In June of 2012, it seemed as if Meridian, Miss., native Big K.R.I.T. (an acronym that stands for King Remembered In Time, born Justin Scott) was poised and ready to take over the world with his major label debut album, Live from the Underground. He was fresh off the successful release of his 4evaNaDay mixtape just a couple months prior and the album’s lead single, the infectious Willie Hutch-sampling “I Got This,” was making an impact on the airwaves.And then: nothing. The album was well received in general terms, but failed to live up to the lofty expectations of critics, fans and even K.R.I.T. himself.

“To me, it was one of those things where I dealt with so much,” he says. “I went from doing mixtapes and having the freedom of just throwing out music [whenever and without worry]…but when you’re signed and working on a major label album, it’s a bit more organized. It’s a lot that goes into it when you’re sampling. It’s a lot that goes into it when you’re creating a song.”

The uncharted waters that came with K.R.I.T.’s situation at Def Jam Records were, to an extent, too choppy for his liking and the undertow nearly ended up carrying him away.

“You have to deal with the business aspects as well,” he says. “I wasn’t 100-percent prepared to do what I normally do with a project and also deal with the business end. I think it bled over into my music. It bled over into how I felt about having to work under those circumstances. Dealing with sample clearances was one of those things that I never had to deal with before and it was mind blowing.”

The entire ordeal with his album release proved to be a humbling learning experience, but it wasn’t the first time. K.R.I.T. speaks fondly of his upbringing in Meridian — more specifically, the support of his dear grandmother, Miss Lillie.

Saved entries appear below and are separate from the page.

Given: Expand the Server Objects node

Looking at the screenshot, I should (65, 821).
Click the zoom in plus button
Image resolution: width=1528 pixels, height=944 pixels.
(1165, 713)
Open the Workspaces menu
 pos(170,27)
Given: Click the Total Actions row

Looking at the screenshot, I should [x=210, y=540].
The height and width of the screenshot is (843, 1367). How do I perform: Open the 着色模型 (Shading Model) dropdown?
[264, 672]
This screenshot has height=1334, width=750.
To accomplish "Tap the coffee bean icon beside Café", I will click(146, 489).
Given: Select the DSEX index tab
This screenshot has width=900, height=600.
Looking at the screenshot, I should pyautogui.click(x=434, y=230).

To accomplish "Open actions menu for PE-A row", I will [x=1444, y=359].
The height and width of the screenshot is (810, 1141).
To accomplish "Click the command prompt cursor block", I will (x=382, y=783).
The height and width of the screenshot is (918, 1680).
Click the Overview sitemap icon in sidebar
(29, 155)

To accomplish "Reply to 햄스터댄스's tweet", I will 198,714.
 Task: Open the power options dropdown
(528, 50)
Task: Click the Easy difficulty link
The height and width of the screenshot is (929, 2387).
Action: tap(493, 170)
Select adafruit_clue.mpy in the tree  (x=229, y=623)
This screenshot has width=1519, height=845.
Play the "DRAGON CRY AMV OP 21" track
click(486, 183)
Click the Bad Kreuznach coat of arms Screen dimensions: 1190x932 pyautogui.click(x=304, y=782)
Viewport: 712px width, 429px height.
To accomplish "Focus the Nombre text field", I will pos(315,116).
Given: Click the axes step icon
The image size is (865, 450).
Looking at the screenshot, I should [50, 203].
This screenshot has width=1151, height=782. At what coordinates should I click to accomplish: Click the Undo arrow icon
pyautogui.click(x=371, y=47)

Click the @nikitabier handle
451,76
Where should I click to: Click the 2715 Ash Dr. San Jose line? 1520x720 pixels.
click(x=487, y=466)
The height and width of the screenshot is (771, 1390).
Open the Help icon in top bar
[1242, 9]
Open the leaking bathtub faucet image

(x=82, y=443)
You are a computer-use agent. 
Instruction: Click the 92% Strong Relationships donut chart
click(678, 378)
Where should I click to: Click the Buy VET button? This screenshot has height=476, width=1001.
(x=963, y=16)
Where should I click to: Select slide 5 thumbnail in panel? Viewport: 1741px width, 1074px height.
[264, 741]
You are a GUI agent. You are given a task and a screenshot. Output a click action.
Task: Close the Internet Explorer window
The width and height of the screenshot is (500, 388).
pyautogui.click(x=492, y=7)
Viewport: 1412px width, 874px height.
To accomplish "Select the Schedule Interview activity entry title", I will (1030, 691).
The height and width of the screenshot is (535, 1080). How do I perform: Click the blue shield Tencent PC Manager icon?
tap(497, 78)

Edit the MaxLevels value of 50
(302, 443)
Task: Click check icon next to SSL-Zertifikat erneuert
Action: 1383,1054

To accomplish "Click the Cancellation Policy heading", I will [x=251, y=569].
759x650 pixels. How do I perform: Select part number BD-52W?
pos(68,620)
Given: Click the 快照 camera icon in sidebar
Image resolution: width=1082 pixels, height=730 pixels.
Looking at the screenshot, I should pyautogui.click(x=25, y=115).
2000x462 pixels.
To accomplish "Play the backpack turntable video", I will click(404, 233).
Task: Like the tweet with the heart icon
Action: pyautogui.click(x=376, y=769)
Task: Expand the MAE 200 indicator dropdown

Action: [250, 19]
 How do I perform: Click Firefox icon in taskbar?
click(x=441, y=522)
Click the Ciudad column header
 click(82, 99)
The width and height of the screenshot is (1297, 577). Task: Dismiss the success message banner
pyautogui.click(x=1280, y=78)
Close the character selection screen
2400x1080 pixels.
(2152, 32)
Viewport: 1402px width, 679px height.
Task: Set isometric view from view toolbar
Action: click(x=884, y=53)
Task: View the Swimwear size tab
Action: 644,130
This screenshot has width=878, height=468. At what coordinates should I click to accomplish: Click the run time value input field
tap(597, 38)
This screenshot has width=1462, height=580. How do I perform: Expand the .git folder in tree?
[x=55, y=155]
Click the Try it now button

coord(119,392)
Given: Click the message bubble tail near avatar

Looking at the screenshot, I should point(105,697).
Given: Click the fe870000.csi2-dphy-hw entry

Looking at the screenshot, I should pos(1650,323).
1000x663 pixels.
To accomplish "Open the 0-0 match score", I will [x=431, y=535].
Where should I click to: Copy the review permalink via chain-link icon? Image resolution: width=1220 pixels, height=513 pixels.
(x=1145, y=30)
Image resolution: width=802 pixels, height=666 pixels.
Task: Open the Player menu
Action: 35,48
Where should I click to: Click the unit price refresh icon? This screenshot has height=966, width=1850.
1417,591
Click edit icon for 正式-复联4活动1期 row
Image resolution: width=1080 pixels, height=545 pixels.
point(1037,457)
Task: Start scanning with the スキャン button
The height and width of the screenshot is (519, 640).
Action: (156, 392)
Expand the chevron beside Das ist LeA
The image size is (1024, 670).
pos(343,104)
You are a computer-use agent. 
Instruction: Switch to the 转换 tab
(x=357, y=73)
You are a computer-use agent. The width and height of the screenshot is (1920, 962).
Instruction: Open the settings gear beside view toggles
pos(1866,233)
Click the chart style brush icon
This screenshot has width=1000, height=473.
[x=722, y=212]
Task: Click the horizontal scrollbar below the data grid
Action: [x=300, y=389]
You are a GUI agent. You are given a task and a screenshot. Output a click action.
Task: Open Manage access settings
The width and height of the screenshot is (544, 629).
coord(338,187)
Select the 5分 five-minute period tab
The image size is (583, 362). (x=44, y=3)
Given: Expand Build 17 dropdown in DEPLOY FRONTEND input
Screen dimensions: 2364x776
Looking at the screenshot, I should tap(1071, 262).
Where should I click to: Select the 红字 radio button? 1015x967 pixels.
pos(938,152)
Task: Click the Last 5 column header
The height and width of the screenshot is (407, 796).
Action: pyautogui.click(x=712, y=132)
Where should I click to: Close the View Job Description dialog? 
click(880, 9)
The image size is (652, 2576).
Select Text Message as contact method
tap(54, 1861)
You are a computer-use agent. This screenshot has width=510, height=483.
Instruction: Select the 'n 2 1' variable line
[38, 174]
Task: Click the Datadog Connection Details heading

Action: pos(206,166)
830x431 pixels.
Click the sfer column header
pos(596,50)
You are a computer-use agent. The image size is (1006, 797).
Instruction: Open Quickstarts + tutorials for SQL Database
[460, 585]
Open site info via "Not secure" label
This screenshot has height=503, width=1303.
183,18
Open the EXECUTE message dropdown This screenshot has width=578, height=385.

“She was very passionate about me following my dreams and doing what it was she wanted me to do,” he says. “Ultimately, she was scared about me venturing into the music industry just because of stories she had heard growing up, but she played a big part in how I am as an individual and as a man. She was born in 1923 and instilled a lot of morals in me that carried over into how I am not only as a musician, but as a human being. I think people can hear that in my music.”

In that music, it’s not uncommon to hear samples of music by soul greats like Curtis Mayfield, Willie Hutch, Al Green and even Ann Peebles, but it’s difficult to ignore the influence of the recently departed Cleveland native, Bobby Womack. When asked if the two ever had a chance to meet, the answer is rife with regret.